On 2023-05-23, John A De Goes tweeted:
Take a wrapper (
newtype
) structure like:case class Box[A](value: A)
A simple local expression likeBox(42).value
has much more overhead than you would think:
- Allocation of 12 bytes on the heap for Box object header + 4 more bytes for a reference
- Allocation of 12 bytes on the heap for
java.lang.Integer
object header + 4 more bytes for an integer- Invocation of a virtual getter method that Scala quietly generates for the
value
field- Invocation of two separate constructors, one for Box and one for
java.lang.Integer
The heap allocations put pressure on the garbage collector, while the access through getter adds indirection overhead (which, thankfully, the JVM can sometimes optimize on its own), and the constructors add jumps. The net effect of these sources of overhead, but especially the size and quantity of heap allocations, is so significant, that if you’re doing high-performance work in Scala, you have to think long and hard about the costs of abstraction. If you don’t use abstraction, your code is hard to maintain, low-level, and fragile, and fails to take advantage of the type system of Scala. If you do use abstraction, your code becomes easy to maintain, high-level, and robust, fully taking advantage of Scala’s type system, but suffers from unacceptable overhead in some high-performance scenarios. One of the most refreshing facts about Rust is that...
Sounds reasonable, but all that above is more complex. The Scala, Java, or JVM specifications do not enforce 12 bytes for such structures!

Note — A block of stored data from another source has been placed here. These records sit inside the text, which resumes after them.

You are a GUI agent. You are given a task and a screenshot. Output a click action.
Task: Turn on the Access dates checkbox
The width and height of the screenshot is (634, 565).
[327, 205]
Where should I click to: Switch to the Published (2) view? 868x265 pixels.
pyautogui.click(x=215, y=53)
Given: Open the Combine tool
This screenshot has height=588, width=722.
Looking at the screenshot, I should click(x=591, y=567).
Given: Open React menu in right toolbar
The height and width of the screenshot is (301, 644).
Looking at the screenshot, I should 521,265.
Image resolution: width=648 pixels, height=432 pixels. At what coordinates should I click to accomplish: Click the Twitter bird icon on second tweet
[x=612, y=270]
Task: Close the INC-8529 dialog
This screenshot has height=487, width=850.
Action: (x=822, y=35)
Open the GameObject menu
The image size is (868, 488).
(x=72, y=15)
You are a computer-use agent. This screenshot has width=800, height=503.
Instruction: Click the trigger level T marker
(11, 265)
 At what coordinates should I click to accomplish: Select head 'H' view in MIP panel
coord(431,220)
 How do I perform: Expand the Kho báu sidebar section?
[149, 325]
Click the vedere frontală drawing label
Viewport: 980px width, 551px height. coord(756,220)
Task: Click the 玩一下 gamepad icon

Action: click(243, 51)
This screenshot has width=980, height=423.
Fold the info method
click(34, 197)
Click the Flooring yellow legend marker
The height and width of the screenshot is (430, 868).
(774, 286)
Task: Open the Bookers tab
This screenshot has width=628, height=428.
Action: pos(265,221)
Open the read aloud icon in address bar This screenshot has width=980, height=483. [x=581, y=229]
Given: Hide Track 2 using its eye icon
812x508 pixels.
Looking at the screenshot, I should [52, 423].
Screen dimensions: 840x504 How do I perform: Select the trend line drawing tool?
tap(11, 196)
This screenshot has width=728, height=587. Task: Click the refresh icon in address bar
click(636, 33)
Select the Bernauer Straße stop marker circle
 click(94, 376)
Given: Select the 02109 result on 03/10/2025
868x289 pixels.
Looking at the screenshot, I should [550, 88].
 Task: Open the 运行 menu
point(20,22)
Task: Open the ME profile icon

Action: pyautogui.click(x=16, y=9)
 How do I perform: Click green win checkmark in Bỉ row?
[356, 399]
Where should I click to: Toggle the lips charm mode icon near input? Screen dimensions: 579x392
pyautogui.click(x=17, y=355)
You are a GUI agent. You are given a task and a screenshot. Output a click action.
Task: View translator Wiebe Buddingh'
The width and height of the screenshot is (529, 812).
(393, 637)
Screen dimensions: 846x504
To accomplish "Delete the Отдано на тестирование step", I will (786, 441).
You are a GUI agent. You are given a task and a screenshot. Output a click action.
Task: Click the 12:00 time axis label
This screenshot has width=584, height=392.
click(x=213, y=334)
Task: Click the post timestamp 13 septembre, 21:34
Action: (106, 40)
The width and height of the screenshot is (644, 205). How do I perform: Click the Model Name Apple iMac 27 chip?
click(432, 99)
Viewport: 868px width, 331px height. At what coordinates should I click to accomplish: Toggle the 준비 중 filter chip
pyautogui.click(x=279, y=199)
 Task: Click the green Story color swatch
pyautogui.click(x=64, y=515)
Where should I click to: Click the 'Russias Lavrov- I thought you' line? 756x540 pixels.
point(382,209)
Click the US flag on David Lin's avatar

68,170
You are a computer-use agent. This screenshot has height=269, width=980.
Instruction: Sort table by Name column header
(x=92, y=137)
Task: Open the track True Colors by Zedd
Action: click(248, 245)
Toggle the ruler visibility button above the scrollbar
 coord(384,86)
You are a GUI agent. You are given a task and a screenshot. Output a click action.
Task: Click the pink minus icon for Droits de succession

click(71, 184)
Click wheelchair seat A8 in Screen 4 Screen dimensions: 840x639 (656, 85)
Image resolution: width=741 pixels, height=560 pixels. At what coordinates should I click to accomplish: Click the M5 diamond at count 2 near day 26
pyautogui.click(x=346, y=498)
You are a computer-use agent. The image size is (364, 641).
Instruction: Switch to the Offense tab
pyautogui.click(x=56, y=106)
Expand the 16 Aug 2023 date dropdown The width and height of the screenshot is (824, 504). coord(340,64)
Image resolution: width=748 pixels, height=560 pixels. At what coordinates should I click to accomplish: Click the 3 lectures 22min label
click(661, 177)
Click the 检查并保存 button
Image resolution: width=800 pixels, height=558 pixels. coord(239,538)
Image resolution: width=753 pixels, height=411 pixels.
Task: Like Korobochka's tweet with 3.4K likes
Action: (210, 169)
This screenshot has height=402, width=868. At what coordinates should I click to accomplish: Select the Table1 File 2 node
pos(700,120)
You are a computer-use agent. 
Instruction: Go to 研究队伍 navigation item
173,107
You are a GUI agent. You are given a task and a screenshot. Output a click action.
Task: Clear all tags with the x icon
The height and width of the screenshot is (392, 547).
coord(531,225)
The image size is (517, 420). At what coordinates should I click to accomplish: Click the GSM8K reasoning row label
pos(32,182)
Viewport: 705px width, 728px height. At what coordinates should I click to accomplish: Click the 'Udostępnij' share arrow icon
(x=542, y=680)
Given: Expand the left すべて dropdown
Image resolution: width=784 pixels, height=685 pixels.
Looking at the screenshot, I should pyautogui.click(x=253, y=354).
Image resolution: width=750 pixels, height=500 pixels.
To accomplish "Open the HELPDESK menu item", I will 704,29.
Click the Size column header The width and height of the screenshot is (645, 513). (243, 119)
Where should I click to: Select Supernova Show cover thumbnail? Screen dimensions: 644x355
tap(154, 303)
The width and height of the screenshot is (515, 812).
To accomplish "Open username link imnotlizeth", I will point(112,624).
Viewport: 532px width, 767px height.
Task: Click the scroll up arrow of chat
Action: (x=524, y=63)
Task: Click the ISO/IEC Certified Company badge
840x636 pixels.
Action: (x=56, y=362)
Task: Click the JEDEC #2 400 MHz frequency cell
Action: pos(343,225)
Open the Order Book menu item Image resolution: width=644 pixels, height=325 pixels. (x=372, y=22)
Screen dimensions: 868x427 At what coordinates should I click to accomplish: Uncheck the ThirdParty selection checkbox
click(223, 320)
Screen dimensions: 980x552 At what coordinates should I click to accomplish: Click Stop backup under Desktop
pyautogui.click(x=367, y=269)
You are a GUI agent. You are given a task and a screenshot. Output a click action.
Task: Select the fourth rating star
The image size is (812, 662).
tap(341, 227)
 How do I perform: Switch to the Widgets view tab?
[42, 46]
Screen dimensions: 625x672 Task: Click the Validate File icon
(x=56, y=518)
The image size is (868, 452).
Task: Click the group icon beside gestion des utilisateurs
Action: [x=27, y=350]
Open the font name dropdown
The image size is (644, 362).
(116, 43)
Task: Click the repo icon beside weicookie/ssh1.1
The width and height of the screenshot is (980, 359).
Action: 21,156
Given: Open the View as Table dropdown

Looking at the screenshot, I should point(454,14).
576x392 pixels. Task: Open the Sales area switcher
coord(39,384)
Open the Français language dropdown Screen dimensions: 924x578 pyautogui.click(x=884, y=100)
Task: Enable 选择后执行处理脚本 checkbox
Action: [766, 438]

Nothing in the JVM specification requires that the JVM will allocate anything on the physical heap, nor that there will be any real GC usage.
All those are implementation details, and while the quoted statement is true for most commonly used OpenJDK or Hotspot derivatives, as for 2023 it is not valid for all JVMs, and may not be valid for future versions of OpenJDK/Hotspot. More importantly, it is not true today (!!!) for GraalVM, which is a more advanced JVM implementation, and the case presented is one that that Graal optimized a long time ago.
I will examine the original claim. We will use Scala 3.3 (but it does not matter), OpenJDK (17.0.6
), and GraalVM (22.3.1
).
Let's use JMH
, and sbt
with jmh plugin
to measure the performance.
A popular Collatz conjecture is used in this example for benchmarking:
@Benchmark
def longCollatz(): Long =
var n = 27L
while (n > 1) {
if (n % 2 == 0) {
n = n / 2
} else {
n = 3 * n + 1
}
}
n
This is a very simple imperative version, that uses primitive values (longs), and primitive operations (add, mul, div, mod).
Value 27 is chosen because it generates 111 internal iterations. This is enough to get some meaningful results.
Now, I can implement this using Box class
defined as in John's tweet:
case class Box[A](value: A)
@Benchmark
def boxCollatz(): Long =
var n = Box(27L)
while (n.value > 1) {
if (n.value % 2 == 0) {
n = Box(n.value / 2)
} else {
n = Box((3 * n.value + 1))
}
}
n.value
This code performs multiple boxing-unboxing operations, which serves for a quite good example.
Next, if you are already using types, you are not really using variables and loops, and you are actually using functional programming.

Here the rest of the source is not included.